Problem -
Copy out the records below again, swapping every "Repair" for "Fix" and keeping everything else the same.

====== Data for the task

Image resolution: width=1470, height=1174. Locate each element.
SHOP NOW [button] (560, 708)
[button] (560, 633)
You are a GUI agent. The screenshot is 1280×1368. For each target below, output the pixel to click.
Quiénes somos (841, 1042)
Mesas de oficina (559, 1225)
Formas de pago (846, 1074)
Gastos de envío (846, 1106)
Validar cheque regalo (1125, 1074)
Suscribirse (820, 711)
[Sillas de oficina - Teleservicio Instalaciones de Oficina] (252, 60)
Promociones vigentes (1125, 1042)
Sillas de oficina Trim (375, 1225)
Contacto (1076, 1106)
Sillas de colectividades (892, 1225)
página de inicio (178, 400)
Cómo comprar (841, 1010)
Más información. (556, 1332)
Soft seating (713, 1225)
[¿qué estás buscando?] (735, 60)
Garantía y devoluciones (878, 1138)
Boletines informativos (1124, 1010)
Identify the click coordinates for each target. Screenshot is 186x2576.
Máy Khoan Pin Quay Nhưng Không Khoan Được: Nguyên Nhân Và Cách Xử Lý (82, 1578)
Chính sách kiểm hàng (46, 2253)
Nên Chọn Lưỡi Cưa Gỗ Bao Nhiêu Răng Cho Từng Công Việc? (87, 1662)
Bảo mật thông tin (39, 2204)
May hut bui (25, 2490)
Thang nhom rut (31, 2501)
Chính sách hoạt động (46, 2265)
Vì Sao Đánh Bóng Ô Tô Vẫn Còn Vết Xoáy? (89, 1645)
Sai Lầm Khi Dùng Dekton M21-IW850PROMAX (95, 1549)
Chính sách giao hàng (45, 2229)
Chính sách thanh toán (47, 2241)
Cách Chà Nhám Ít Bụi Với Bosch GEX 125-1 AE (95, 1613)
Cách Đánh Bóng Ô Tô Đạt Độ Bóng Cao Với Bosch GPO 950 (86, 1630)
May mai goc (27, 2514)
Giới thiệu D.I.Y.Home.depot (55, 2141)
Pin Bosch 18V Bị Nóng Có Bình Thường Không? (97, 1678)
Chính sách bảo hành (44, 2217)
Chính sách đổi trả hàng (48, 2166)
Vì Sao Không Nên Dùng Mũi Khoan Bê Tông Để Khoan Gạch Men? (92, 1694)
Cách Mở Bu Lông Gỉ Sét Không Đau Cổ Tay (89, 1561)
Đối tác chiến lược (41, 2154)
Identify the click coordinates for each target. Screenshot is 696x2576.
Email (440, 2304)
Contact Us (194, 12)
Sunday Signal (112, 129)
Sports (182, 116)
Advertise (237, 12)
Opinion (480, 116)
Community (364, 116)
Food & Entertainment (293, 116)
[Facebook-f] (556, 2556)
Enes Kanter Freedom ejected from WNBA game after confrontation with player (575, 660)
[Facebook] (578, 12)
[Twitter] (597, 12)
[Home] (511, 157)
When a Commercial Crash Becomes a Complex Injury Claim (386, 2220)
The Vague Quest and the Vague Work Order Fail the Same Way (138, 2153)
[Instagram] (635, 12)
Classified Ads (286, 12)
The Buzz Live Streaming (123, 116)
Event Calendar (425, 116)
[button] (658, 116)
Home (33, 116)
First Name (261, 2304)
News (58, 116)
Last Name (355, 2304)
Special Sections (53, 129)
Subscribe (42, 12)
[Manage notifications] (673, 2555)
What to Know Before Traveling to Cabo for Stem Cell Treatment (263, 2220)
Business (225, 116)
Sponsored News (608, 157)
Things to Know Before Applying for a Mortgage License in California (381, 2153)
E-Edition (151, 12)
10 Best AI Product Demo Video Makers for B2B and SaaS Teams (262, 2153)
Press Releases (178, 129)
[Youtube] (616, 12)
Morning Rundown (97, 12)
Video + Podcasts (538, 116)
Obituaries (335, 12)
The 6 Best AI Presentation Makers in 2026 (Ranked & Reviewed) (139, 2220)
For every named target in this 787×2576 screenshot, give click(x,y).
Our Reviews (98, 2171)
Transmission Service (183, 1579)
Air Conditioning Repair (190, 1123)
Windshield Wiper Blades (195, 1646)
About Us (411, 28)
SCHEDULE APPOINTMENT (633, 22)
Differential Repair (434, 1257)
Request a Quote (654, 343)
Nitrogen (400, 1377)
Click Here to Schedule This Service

============

Exercise response -
Image resolution: width=1470, height=1174. Locate each element.
SHOP NOW [button] (560, 708)
[button] (560, 633)
You are a GUI agent. The screenshot is 1280×1368. For each target below, output the pixel to click.
Quiénes somos (841, 1042)
Mesas de oficina (559, 1225)
Formas de pago (846, 1074)
Gastos de envío (846, 1106)
Validar cheque regalo (1125, 1074)
Suscribirse (820, 711)
[Sillas de oficina - Teleservicio Instalaciones de Oficina] (252, 60)
Promociones vigentes (1125, 1042)
Sillas de oficina Trim (375, 1225)
Contacto (1076, 1106)
Sillas de colectividades (892, 1225)
página de inicio (178, 400)
Cómo comprar (841, 1010)
Más información. (556, 1332)
Soft seating (713, 1225)
[¿qué estás buscando?] (735, 60)
Garantía y devoluciones (878, 1138)
Boletines informativos (1124, 1010)
Identify the click coordinates for each target. Screenshot is 186x2576.
Máy Khoan Pin Quay Nhưng Không Khoan Được: Nguyên Nhân Và Cách Xử Lý (82, 1578)
Chính sách kiểm hàng (46, 2253)
Nên Chọn Lưỡi Cưa Gỗ Bao Nhiêu Răng Cho Từng Công Việc? (87, 1662)
Bảo mật thông tin (39, 2204)
May hut bui (25, 2490)
Thang nhom rut (31, 2501)
Chính sách hoạt động (46, 2265)
Vì Sao Đánh Bóng Ô Tô Vẫn Còn Vết Xoáy? (89, 1645)
Sai Lầm Khi Dùng Dekton M21-IW850PROMAX (95, 1549)
Chính sách giao hàng (45, 2229)
Chính sách thanh toán (47, 2241)
Cách Chà Nhám Ít Bụi Với Bosch GEX 125-1 AE (95, 1613)
Cách Đánh Bóng Ô Tô Đạt Độ Bóng Cao Với Bosch GPO 950 (86, 1630)
May mai goc (27, 2514)
Giới thiệu D.I.Y.Home.depot (55, 2141)
Pin Bosch 18V Bị Nóng Có Bình Thường Không? (97, 1678)
Chính sách bảo hành (44, 2217)
Chính sách đổi trả hàng (48, 2166)
Vì Sao Không Nên Dùng Mũi Khoan Bê Tông Để Khoan Gạch Men? (92, 1694)
Cách Mở Bu Lông Gỉ Sét Không Đau Cổ Tay (89, 1561)
Đối tác chiến lược (41, 2154)
Identify the click coordinates for each target. Screenshot is 696x2576.
Email (440, 2304)
Contact Us (194, 12)
Sunday Signal (112, 129)
Sports (182, 116)
Advertise (237, 12)
Opinion (480, 116)
Community (364, 116)
Food & Entertainment (293, 116)
[Facebook-f] (556, 2556)
Enes Kanter Freedom ejected from WNBA game after confrontation with player (575, 660)
[Facebook] (578, 12)
[Twitter] (597, 12)
[Home] (511, 157)
When a Commercial Crash Becomes a Complex Injury Claim (386, 2220)
The Vague Quest and the Vague Work Order Fail the Same Way (138, 2153)
[Instagram] (635, 12)
Classified Ads (286, 12)
The Buzz Live Streaming (123, 116)
Event Calendar (425, 116)
[button] (658, 116)
Home (33, 116)
First Name (261, 2304)
News (58, 116)
Last Name (355, 2304)
Special Sections (53, 129)
Subscribe (42, 12)
[Manage notifications] (673, 2555)
What to Know Before Traveling to Cabo for Stem Cell Treatment (263, 2220)
Business (225, 116)
Sponsored News (608, 157)
Things to Know Before Applying for a Mortgage License in California (381, 2153)
E-Edition (151, 12)
10 Best AI Product Demo Video Makers for B2B and SaaS Teams (262, 2153)
Press Releases (178, 129)
[Youtube] (616, 12)
Morning Rundown (97, 12)
Video + Podcasts (538, 116)
Obituaries (335, 12)
The 6 Best AI Presentation Makers in 2026 (Ranked & Reviewed) (139, 2220)
For every named target in this 787×2576 screenshot, give click(x,y).
Our Reviews (98, 2171)
Transmission Service (183, 1579)
Air Conditioning Fix (190, 1123)
Windshield Wiper Blades (195, 1646)
About Us (411, 28)
SCHEDULE APPOINTMENT (633, 22)
Differential Fix (434, 1257)
Request a Quote (654, 343)
Nitrogen (400, 1377)
Click Here to Schedule This Service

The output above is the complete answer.